Down to the last line, repeat the records exactly.

--- Record excerpts ---

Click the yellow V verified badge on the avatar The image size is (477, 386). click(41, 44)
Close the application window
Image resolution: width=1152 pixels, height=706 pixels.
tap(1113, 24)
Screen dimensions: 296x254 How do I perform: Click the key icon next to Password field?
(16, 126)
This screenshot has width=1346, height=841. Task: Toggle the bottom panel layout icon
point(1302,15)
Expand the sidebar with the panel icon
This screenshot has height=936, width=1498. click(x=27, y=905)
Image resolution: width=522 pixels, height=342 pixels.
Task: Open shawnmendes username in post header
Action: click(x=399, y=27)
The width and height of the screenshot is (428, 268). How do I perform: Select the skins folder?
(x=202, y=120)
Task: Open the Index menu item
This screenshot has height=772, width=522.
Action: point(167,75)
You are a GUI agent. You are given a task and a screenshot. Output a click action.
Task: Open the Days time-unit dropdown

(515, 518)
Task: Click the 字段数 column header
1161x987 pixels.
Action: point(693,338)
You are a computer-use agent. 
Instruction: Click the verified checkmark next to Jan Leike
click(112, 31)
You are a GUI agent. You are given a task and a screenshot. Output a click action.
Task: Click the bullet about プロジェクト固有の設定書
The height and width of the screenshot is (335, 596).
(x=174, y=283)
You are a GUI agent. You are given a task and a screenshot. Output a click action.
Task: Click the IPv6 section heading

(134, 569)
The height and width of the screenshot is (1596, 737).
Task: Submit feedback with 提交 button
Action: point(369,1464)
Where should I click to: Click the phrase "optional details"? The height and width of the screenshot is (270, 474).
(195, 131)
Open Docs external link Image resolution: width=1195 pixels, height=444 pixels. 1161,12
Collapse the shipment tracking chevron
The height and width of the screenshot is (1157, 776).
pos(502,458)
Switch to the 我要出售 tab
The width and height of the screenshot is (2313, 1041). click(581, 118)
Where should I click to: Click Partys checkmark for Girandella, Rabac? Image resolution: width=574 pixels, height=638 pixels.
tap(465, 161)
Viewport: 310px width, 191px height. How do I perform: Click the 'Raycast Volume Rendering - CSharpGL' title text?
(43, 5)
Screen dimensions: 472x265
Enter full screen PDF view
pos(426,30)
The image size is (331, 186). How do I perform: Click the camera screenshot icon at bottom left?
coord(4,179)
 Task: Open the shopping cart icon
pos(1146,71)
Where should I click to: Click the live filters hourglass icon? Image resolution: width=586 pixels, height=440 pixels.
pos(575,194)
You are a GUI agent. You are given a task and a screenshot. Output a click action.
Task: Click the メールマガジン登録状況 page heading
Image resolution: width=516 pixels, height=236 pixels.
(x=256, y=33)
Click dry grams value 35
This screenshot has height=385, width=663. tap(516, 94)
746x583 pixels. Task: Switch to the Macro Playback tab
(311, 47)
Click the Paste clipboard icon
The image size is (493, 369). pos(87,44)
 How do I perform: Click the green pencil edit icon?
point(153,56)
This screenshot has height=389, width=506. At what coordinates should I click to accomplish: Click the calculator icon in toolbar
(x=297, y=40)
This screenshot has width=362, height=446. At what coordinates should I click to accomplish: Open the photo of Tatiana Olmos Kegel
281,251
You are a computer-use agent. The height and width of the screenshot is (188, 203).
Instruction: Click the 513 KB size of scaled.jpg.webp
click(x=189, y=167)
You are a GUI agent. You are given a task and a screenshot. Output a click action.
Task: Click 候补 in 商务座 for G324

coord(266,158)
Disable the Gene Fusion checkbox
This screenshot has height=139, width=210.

---

# Answer box
Click the yellow V verified badge on the avatar The image size is (477, 386). click(41, 44)
Close the application window
Image resolution: width=1152 pixels, height=706 pixels.
tap(1113, 24)
Screen dimensions: 296x254 How do I perform: Click the key icon next to Password field?
(16, 126)
This screenshot has width=1346, height=841. Task: Toggle the bottom panel layout icon
point(1302,15)
Expand the sidebar with the panel icon
This screenshot has height=936, width=1498. click(x=27, y=905)
Image resolution: width=522 pixels, height=342 pixels.
Task: Open shawnmendes username in post header
Action: click(x=399, y=27)
The width and height of the screenshot is (428, 268). How do I perform: Select the skins folder?
(x=202, y=120)
Task: Open the Index menu item
This screenshot has height=772, width=522.
Action: point(167,75)
You are a GUI agent. You are given a task and a screenshot. Output a click action.
Task: Open the Days time-unit dropdown

(515, 518)
Task: Click the 字段数 column header
1161x987 pixels.
Action: point(693,338)
You are a computer-use agent. 
Instruction: Click the verified checkmark next to Jan Leike
click(112, 31)
You are a GUI agent. You are given a task and a screenshot. Output a click action.
Task: Click the bullet about プロジェクト固有の設定書
The height and width of the screenshot is (335, 596).
(x=174, y=283)
You are a GUI agent. You are given a task and a screenshot. Output a click action.
Task: Click the IPv6 section heading

(134, 569)
The height and width of the screenshot is (1596, 737).
Task: Submit feedback with 提交 button
Action: point(369,1464)
Where should I click to: Click the phrase "optional details"? The height and width of the screenshot is (270, 474).
(195, 131)
Open Docs external link Image resolution: width=1195 pixels, height=444 pixels. 1161,12
Collapse the shipment tracking chevron
The height and width of the screenshot is (1157, 776).
pos(502,458)
Switch to the 我要出售 tab
The width and height of the screenshot is (2313, 1041). click(581, 118)
Where should I click to: Click Partys checkmark for Girandella, Rabac? Image resolution: width=574 pixels, height=638 pixels.
tap(465, 161)
Viewport: 310px width, 191px height. How do I perform: Click the 'Raycast Volume Rendering - CSharpGL' title text?
(43, 5)
Screen dimensions: 472x265
Enter full screen PDF view
pos(426,30)
The image size is (331, 186). How do I perform: Click the camera screenshot icon at bottom left?
coord(4,179)
 Task: Open the shopping cart icon
pos(1146,71)
Where should I click to: Click the live filters hourglass icon? Image resolution: width=586 pixels, height=440 pixels.
pos(575,194)
You are a GUI agent. You are given a task and a screenshot. Output a click action.
Task: Click the メールマガジン登録状況 page heading
Image resolution: width=516 pixels, height=236 pixels.
(x=256, y=33)
Click dry grams value 35
This screenshot has height=385, width=663. tap(516, 94)
746x583 pixels. Task: Switch to the Macro Playback tab
(311, 47)
Click the Paste clipboard icon
The image size is (493, 369). pos(87,44)
 How do I perform: Click the green pencil edit icon?
point(153,56)
This screenshot has height=389, width=506. At what coordinates should I click to accomplish: Click the calculator icon in toolbar
(x=297, y=40)
This screenshot has width=362, height=446. At what coordinates should I click to accomplish: Open the photo of Tatiana Olmos Kegel
281,251
You are a computer-use agent. The height and width of the screenshot is (188, 203).
Instruction: Click the 513 KB size of scaled.jpg.webp
click(x=189, y=167)
You are a GUI agent. You are given a task and a screenshot. Output a click action.
Task: Click 候补 in 商务座 for G324

coord(266,158)
Disable the Gene Fusion checkbox
This screenshot has height=139, width=210.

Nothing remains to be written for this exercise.